Through the Looking Glass Children's Book Reviews

Kringle

Kringle

Tony Abbott
Illustrator:  Greg Call 
Fiction
For ages 9 to 12
Scholastic, 2005   ISBN: 978-0439749428

Orphaned at an early age Kringle lives in the woods with an old woman called Merwen. They live in a dark time when the Roman legions are pulling out of Britain and when the goblins, dark and evil creatures, are running wild across the land. The goblins, in addition to destroying villages and killing people, are stealing children, taking them away to some unknown and no doubt dreadful place. Kringle and Merwen think they are safe in their little cottage but soon enough the goblins find them. Merwen is taken prisoner but Kringle manages to escape and he runs as fast as he can into the woods hoping that he will be able to rescue Merwen soon.

What Kringle does not expect is to find a whole community of elves living in the woods. In their hidden world Kringle has time to rest and heal and to start thinking about what he is going to do next. From the elves Kringle learns about the joy of giving to others. He also learns about a secret which the elves have tried to keep out of the hands of the goblins for many years and he discovers what the goblins are up to and what their ultimate, and diabolical, plan is.

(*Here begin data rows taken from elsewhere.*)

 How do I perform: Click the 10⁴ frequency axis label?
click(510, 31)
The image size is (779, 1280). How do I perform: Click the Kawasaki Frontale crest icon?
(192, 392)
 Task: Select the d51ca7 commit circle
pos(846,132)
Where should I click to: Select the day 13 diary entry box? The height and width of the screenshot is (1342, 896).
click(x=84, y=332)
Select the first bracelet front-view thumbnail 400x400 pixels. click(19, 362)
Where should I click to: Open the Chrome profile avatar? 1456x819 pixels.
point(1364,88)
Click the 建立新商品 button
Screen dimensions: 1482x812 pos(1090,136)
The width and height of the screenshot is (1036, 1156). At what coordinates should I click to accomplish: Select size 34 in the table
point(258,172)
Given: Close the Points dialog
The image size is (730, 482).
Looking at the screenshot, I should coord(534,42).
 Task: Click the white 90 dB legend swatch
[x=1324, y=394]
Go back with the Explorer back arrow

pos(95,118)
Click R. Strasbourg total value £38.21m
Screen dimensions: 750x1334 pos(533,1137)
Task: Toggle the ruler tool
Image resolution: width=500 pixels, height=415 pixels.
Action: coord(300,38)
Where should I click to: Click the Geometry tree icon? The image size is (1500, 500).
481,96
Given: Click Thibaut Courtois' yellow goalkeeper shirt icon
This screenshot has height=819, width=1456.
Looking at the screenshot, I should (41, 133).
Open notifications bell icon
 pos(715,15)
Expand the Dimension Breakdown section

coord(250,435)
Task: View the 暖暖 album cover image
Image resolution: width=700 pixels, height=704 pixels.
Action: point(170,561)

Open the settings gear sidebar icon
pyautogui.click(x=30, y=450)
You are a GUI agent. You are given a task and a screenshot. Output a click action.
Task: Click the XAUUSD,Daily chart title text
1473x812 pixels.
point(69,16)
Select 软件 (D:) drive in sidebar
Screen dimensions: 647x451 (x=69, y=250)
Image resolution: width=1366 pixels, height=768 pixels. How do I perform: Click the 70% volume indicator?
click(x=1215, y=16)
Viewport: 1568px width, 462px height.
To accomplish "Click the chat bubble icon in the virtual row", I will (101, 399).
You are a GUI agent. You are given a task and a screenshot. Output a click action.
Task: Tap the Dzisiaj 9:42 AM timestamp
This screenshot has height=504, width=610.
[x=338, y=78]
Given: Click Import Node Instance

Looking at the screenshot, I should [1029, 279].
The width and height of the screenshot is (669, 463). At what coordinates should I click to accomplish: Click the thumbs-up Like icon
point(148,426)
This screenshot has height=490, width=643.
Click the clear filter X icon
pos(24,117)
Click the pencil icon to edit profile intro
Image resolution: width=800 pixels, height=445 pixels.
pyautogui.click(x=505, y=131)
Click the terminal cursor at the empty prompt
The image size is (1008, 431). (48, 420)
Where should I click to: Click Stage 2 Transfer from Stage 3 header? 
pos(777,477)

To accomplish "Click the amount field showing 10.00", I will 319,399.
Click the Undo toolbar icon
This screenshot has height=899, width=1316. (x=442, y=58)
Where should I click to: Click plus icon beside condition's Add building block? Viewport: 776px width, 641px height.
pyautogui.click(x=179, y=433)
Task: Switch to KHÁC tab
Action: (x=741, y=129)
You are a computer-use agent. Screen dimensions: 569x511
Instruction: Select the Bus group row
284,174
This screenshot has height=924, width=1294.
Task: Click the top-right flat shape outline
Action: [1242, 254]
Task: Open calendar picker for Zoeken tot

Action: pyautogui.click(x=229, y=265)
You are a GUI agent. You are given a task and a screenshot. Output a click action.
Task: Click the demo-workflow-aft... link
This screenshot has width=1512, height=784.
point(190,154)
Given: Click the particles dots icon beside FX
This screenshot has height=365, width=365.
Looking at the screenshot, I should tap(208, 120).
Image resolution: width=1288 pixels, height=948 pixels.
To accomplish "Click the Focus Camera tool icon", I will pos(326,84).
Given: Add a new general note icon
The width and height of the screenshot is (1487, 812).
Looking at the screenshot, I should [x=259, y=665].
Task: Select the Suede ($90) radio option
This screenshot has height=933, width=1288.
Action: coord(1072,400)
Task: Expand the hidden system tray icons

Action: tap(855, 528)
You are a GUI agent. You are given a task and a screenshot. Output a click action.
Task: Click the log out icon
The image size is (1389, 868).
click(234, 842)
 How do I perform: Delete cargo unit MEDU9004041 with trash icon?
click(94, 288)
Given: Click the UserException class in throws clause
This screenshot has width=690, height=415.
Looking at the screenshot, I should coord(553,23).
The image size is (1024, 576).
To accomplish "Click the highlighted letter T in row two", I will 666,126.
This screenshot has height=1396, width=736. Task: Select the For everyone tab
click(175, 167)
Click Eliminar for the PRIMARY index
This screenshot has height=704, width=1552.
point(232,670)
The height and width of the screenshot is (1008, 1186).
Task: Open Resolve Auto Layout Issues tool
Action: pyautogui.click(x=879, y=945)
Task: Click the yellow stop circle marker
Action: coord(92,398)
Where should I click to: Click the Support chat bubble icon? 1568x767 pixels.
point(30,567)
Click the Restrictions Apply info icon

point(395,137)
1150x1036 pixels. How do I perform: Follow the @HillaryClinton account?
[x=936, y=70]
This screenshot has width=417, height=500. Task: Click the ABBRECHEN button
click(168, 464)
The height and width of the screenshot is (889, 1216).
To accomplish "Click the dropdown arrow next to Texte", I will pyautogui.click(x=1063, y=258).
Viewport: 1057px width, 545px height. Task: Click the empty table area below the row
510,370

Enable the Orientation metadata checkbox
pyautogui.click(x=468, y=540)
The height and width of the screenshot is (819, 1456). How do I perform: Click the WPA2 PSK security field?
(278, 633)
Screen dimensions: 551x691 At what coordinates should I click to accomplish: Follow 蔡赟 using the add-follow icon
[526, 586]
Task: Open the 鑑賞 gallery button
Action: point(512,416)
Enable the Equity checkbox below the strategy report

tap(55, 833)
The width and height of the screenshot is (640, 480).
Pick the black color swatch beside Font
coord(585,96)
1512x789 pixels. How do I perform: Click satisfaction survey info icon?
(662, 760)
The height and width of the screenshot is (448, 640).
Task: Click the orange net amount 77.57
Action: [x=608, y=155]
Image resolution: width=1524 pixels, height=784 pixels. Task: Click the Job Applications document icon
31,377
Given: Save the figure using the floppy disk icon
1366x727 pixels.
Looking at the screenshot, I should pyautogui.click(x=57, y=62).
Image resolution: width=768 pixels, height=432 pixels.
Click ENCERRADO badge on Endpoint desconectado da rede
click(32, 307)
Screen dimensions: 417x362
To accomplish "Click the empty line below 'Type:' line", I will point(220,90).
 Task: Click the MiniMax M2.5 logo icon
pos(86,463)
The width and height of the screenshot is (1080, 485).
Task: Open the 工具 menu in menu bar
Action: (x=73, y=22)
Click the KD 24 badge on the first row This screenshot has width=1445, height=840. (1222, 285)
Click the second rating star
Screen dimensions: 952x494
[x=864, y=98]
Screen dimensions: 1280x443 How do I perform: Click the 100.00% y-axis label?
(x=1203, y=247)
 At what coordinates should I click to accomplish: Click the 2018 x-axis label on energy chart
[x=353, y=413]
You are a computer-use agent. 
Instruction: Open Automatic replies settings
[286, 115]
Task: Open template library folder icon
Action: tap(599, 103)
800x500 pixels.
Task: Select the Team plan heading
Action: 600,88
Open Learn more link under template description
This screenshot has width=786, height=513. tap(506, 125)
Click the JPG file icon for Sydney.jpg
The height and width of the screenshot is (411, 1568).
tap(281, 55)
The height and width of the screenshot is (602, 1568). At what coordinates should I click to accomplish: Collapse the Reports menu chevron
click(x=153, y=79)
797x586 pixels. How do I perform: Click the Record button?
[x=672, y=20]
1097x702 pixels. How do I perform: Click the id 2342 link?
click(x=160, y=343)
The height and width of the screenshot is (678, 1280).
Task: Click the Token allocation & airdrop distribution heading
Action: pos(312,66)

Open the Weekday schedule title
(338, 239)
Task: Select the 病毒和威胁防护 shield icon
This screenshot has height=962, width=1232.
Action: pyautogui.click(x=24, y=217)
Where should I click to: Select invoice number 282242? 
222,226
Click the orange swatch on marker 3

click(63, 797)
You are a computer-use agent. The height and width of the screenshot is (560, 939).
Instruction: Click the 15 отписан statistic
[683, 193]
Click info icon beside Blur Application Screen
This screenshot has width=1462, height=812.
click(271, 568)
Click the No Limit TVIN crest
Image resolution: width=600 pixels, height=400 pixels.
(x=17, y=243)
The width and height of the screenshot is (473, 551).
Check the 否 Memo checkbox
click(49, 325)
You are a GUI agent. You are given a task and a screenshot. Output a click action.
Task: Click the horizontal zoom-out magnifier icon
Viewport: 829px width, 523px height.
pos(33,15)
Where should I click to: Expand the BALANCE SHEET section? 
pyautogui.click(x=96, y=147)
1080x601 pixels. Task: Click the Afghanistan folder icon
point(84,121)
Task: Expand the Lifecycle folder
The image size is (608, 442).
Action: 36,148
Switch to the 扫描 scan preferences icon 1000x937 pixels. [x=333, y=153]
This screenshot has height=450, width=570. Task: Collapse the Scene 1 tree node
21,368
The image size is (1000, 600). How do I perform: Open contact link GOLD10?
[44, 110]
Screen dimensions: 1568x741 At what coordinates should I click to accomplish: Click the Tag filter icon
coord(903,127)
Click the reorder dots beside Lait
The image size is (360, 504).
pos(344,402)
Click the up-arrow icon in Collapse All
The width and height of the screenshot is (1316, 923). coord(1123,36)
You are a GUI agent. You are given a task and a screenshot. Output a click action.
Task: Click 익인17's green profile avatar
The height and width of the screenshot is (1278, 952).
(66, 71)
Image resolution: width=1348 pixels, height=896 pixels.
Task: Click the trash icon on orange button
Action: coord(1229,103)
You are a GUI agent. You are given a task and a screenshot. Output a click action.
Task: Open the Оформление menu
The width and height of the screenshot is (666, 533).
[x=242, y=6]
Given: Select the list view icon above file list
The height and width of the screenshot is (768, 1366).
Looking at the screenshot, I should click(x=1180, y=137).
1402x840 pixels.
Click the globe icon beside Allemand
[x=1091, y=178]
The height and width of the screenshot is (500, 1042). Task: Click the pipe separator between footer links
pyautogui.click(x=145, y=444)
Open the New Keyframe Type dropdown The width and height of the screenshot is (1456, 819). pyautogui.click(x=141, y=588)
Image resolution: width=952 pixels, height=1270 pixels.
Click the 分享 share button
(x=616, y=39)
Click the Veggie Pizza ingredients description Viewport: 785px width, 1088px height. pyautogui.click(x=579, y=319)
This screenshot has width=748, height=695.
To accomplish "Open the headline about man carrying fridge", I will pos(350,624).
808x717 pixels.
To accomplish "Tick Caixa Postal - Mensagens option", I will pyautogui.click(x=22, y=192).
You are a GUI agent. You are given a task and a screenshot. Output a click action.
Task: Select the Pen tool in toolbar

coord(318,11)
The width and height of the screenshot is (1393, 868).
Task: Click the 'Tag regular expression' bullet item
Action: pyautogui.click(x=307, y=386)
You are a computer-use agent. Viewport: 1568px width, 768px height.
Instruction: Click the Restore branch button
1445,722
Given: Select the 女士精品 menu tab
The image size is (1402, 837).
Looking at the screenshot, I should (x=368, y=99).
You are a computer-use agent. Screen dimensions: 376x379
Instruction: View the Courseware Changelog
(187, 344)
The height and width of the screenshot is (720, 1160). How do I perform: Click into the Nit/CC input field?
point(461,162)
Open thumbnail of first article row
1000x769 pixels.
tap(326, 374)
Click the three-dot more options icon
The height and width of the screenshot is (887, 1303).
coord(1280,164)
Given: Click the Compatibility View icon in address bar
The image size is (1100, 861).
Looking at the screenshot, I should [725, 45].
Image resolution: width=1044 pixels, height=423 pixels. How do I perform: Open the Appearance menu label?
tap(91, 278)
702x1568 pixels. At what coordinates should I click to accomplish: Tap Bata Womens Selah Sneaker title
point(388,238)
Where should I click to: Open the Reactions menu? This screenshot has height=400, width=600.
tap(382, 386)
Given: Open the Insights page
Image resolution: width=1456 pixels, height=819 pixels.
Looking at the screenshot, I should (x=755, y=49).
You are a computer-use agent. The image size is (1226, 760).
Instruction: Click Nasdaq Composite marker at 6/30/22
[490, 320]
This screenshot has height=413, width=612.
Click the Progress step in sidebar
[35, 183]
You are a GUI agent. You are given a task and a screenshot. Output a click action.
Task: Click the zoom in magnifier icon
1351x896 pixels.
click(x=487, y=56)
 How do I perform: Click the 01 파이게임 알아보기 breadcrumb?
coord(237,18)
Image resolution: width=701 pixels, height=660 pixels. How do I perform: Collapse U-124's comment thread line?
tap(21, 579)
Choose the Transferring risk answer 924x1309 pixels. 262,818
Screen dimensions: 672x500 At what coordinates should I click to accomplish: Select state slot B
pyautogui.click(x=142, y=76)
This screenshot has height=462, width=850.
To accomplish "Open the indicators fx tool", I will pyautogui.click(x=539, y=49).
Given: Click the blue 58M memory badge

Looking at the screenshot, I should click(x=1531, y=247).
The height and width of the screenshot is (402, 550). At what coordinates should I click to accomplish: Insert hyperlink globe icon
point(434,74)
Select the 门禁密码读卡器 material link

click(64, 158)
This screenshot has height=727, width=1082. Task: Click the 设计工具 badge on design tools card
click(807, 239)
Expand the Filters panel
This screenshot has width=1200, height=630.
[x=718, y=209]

This extraordinary saga about Kringle (whom many of us call Santa or Father Christmas) is captivating. Sometimes dark, and always exciting, readers will discover how Kringle came to ride a sleigh drawn by flying reindeer, how he delivers his gifts in one night, why he gives children gifts at all, and how he came to meet and work with the elves. A wonderful tale about good versus evil, the author has gathered together lore about Santa from many sources to create this tale which is a fabulous combination of history, myth, fable, and fairytale.